Ilmu, Adab, dan Sentuhan Ketegasan
SEMARANG [Berlianmedia] – Pendidikan sejati tidak selalu hadir dalam kelembutan semata, kadang ia datang dalam bentuk ketegasan yang menyakitkan tapi menyelamatkan. Anak-anak generasi dahulu tumbuh dalam disiplin yang keras, namun dari situlah mereka belajar arti hormat, adab, dan tanggung jawab. Dalam ketegasan itu tersimpan kasih, dan dalam rasa sakit itu tumbuh kebijaksanaan.

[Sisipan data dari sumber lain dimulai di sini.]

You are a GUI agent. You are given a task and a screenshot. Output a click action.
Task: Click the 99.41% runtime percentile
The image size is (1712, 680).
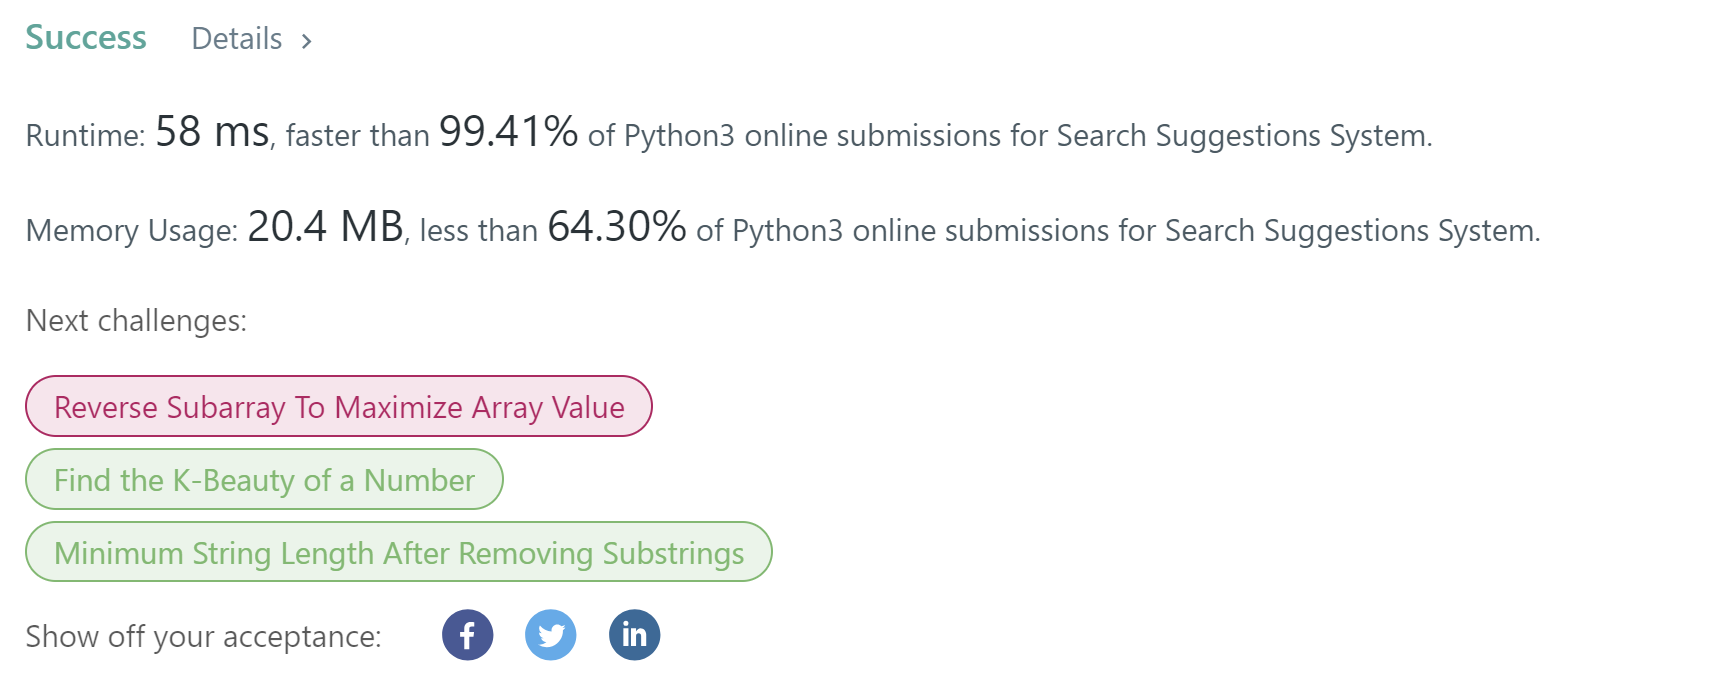(508, 132)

Dalam perjalanan mendidik anak, seringkali orang tua dan guru dihadapkan pada dilema antara kasih sayang dan ketegasan. Zaman dahulu, banyak anak yang merasakan kerasnya tangan guru bukan karena kebencian, melainkan karena cinta yang ingin menegakkan disiplin dan menanamkan adab. Generasi yang lahir pada tahun 70-an hingga 90-an tumbuh dalam iklim pendidikan yang keras namun penuh makna. Penghapus kayu, penggaris panjang, atau cubitan kecil menjadi bagian dari bahasa pendidikan yang mendidik, bukan menyakiti. Mereka belajar bukan hanya dari buku, tetapi dari sikap, ketegasan, dan teladan. Mereka tumbuh kuat, hormat pada orang tua, dan tidak mudah mengeluh.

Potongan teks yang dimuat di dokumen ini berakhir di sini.